A DESIGNER, A DREAM, A DANCE, A DREAD
“What is it about men with watching eyes…?” asks the ghost of Isabella Blow, she of the troubled soul and hilariously witty hats. One such man was the fashion designer Alexander McQueen, who like his friend and patron finally killed himself. At one point in this fantastical, flawed, but sincere and spectacular play by James Phillips he demonstrates those watching eyes. He invites a crass journalist interviewing him (usual stuff – misogyny, violent perverse imagery, commercial priorities) to describe a nearby woman. She snaps “Thirtyish. Blonde hair. Five foot seven” but he goes off on a page-long riff, lovingly reading character, vulnerability, needs and dreams into the tilt of her head and the angle of her shoulder and leg. And suddenly you are moved to respect the eye of an artist who sees and imagines and wants to give that woman a transformation and a strength. The real McQueen’s sister – who has approved this evocation of the artist – says that he wanted people to be “frightened” of the women he dressed: he had, in childhood, seen her beaten up by an abusive man. Beauty to him was not fragility but power.

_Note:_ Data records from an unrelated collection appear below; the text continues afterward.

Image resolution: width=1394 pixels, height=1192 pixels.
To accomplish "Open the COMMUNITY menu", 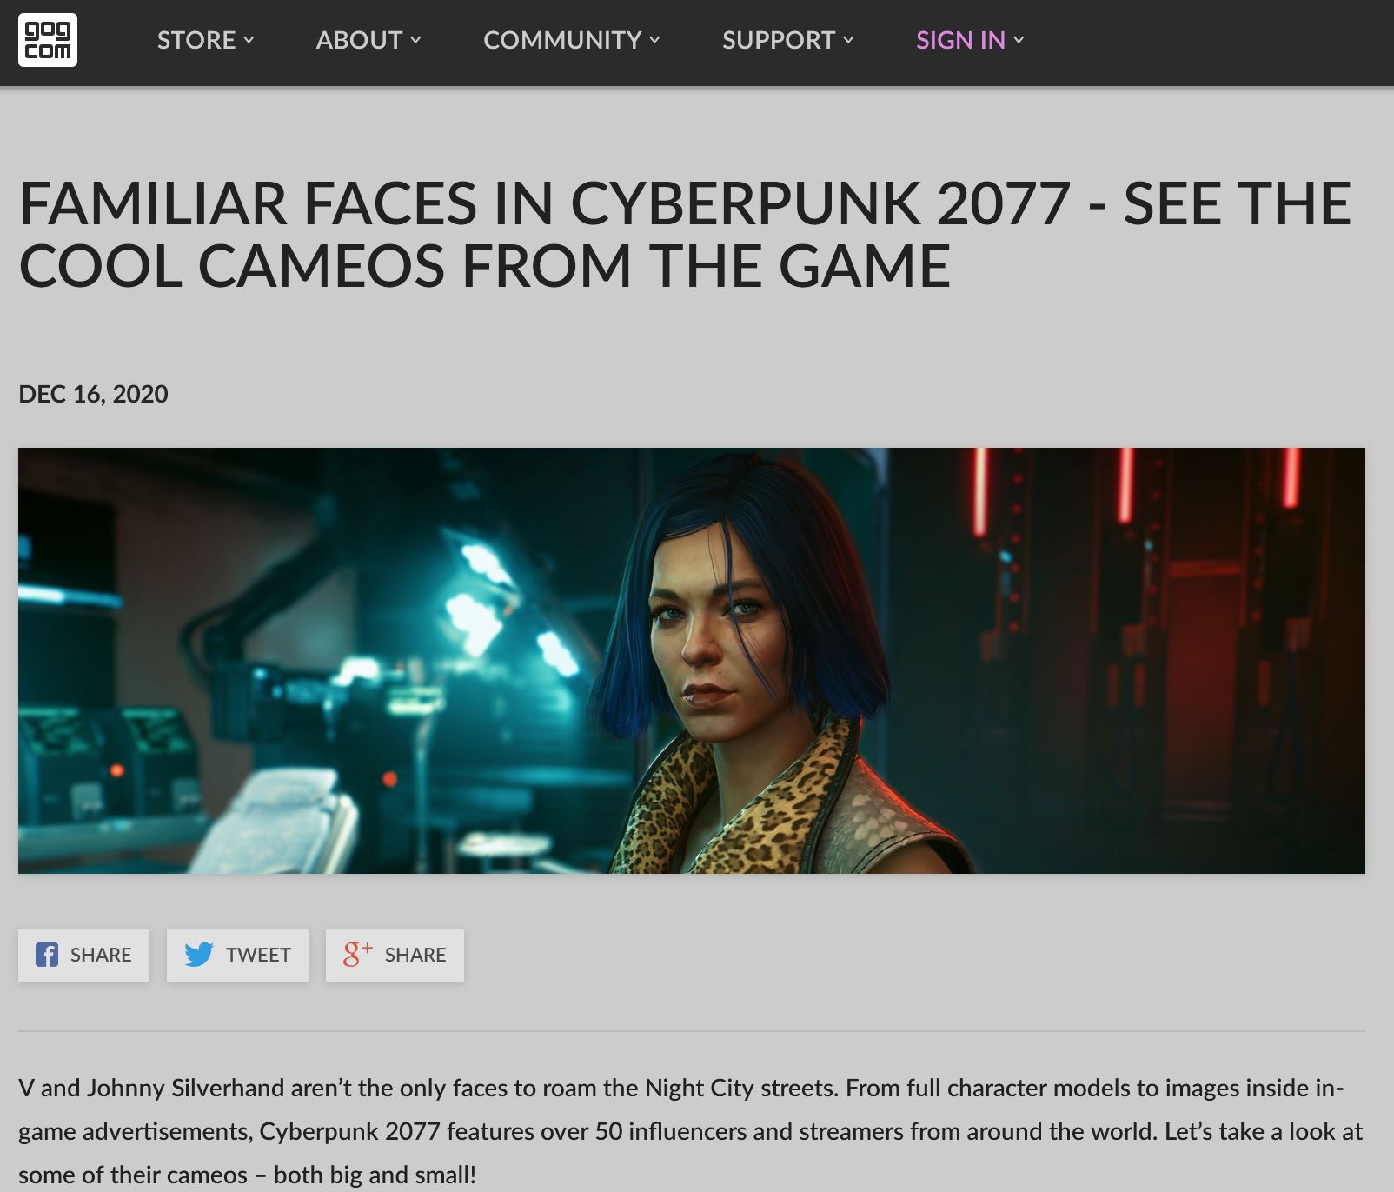I will coord(572,40).
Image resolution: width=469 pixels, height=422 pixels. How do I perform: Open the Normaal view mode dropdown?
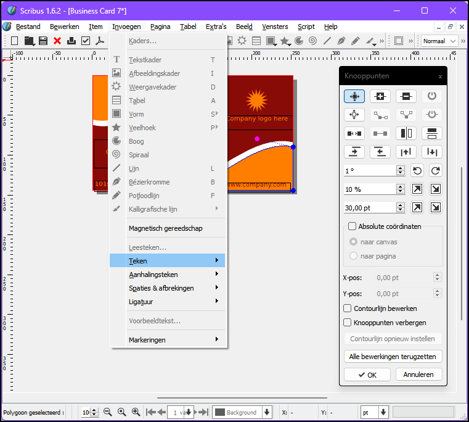(439, 41)
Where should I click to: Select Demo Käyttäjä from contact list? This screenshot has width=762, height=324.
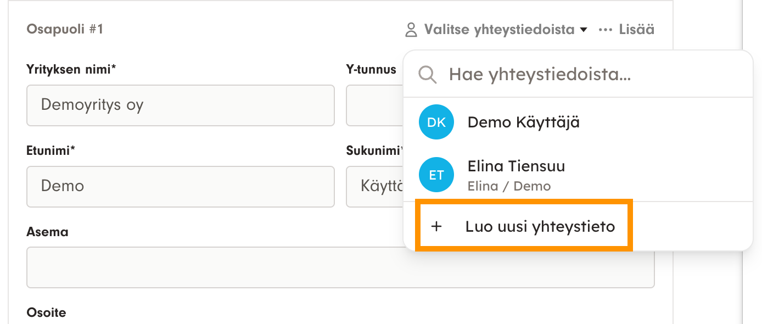pos(523,122)
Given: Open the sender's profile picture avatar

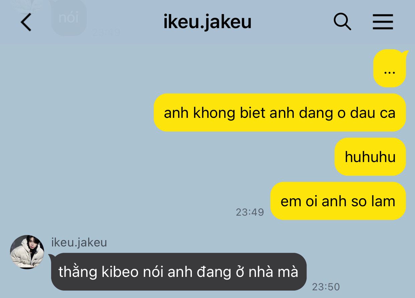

The play is not a biography but an imagining, based on the designer’s idea of a woman coming down from a tree in the garden and being empowered by a dress. It uses dramatic projections and marvellous balletic interludes of head-bandaged dancers who are sometimes alive,sometimes mannequins, creating very McQueeny tableaux of pompadours, shiny tutus, wrestling, skeletons, men in weird corsets etc (David Farley designs; Christopher Marney choreographs, and all the music is from the designer’s real shows). In ninety minutes Phillips whirls us through one night in London as McQueen remembers his tailoring apprenticeship, the moment when crazy, visually brilliant Isabella Blow bought up his entire graduation collection, and the experience of coming out front-stage to wave, spent and nervous at the end of his own spectacular shows , “A bloke in the worst clothes in the room, trying to stop his hand from shaking”.
At the heart of it is a very fine performance by Stephen Wight as “Lee” – McQueen’s real name : shaven-headed and booted, a tired, creatively blocked, drunk and druggy at a low point. The girl Dahlia (Dianna Agron from Glee) is less successful, which is not entirely her fault. Phillips has created her as American, gabby, self-absorbed, suicidal and, truth to tell, very annoying. Especially in the long opening scene: it takes great skill to write scenes where a kooky girl invades and challenges a troubled gay man: Breakfast at Tiffany’s it ain’t. There’s one funny line when she mocks him for responding to an intruder by ringing Philip Treacy (“a milliner?” – “He makes very aggressive hats” protests McQueen). But as Dahlia drones on about her loneliness and depression and how she “doesn’t get” Shakespeare and feels like Lee’s twin soul, you itch to slap her.
Things improve the less we see of this mouthy muse – a good scene with his old tailoring boss, and a moving, credible encounter with poor Isabella Blow. But Dahlia becomes central again when we learn that she is, in fact, suicidal and that it is his art (and a fabulous winged gold coat) which may save her, because “There is beauty..Survive the night!”.
The interlude with her, after Blow and being aware of McQueen’s final end, borders on the perilous territory of suicide-glamorizing. It only just dodges it, thanks to the solidity and sincerity of WIght’s performance. Not least in his encomium to his mother: “Brave like a lion. Faces life every day and doesn’t back down She is real. We should learn to live from people, yes?” Yes.